::: Supplied material :::

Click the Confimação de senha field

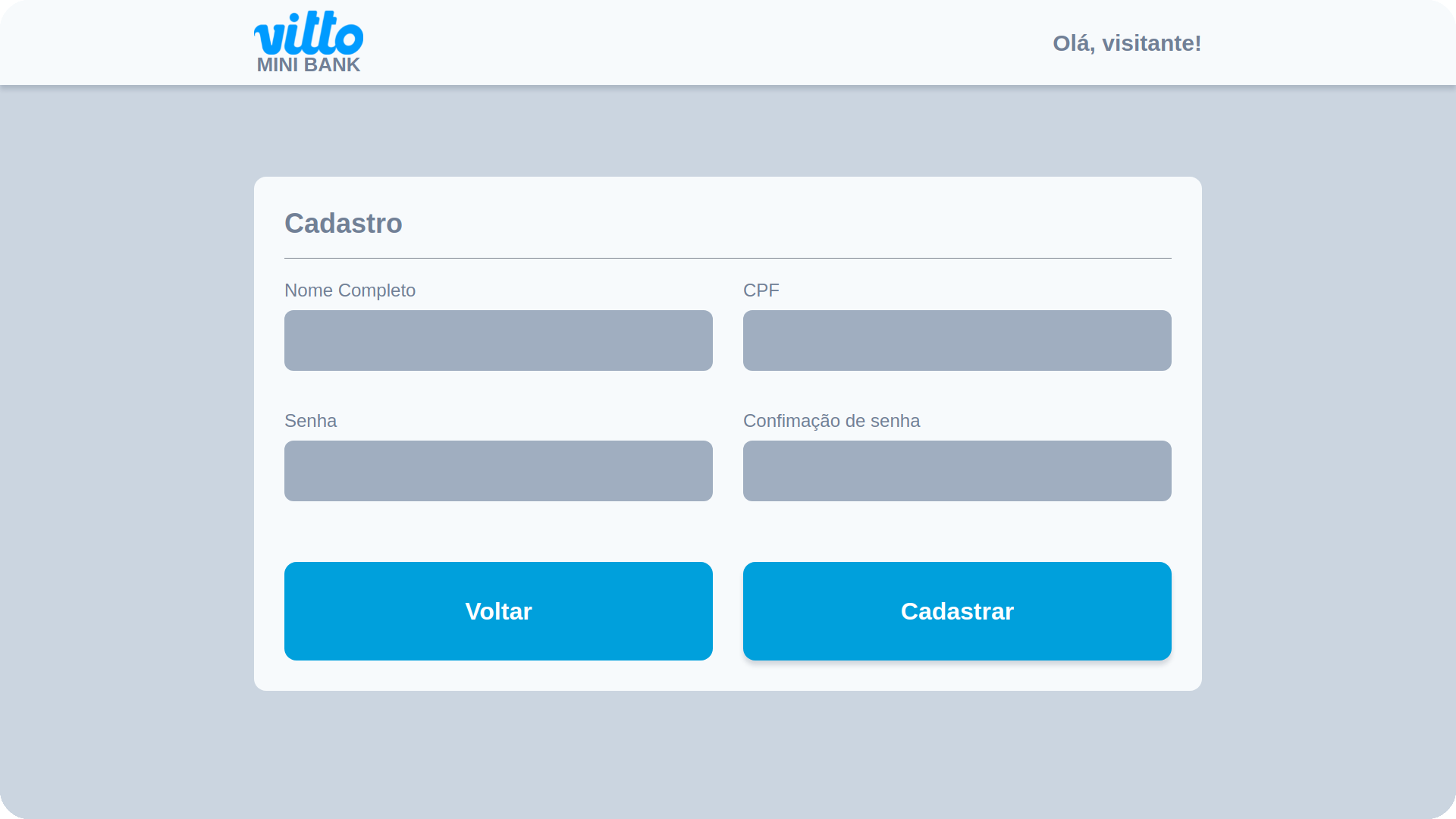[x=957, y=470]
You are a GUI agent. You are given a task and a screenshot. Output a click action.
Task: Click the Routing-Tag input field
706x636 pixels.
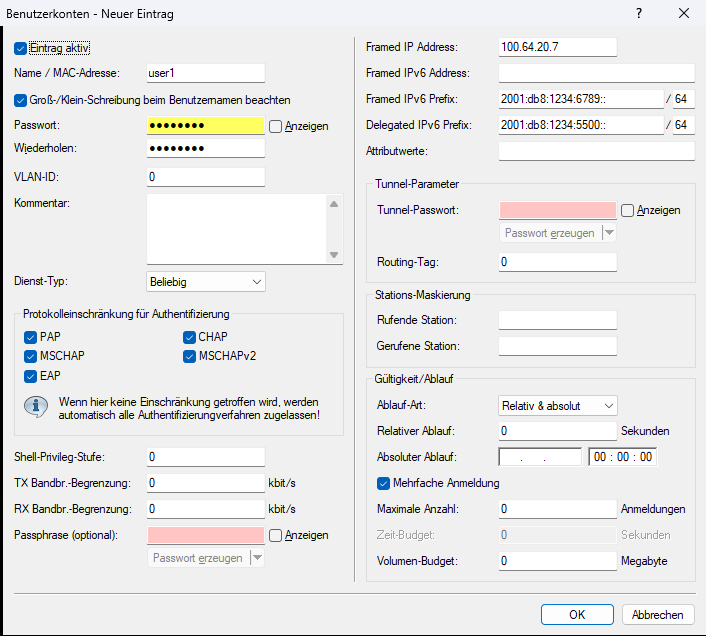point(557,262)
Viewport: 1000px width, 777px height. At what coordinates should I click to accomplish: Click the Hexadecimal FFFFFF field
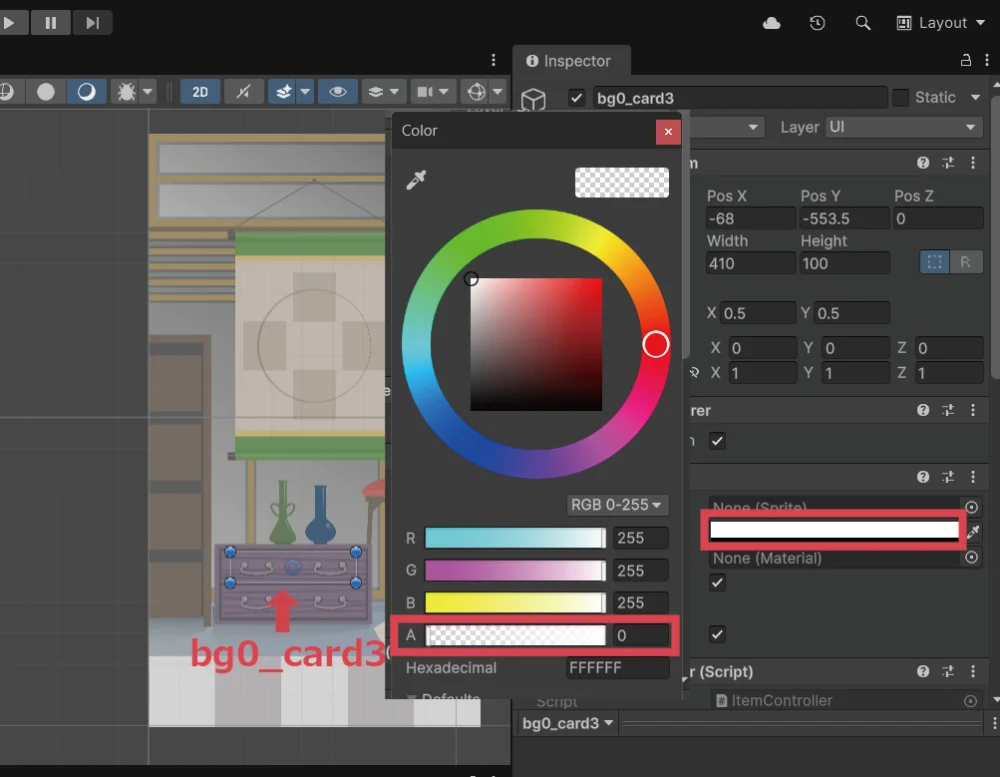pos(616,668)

:::

▶ [Exercise brief]: What you give back should be the full material above, retyped exactly, with every image removed.

▶ [Answer for this exercise]:
Click the Confimação de senha field

[x=957, y=470]
You are a GUI agent. You are given a task and a screenshot. Output a click action.
Task: Click the Routing-Tag input field
706x636 pixels.
point(557,262)
Viewport: 1000px width, 777px height. At what coordinates should I click to accomplish: Click the Hexadecimal FFFFFF field
pos(616,668)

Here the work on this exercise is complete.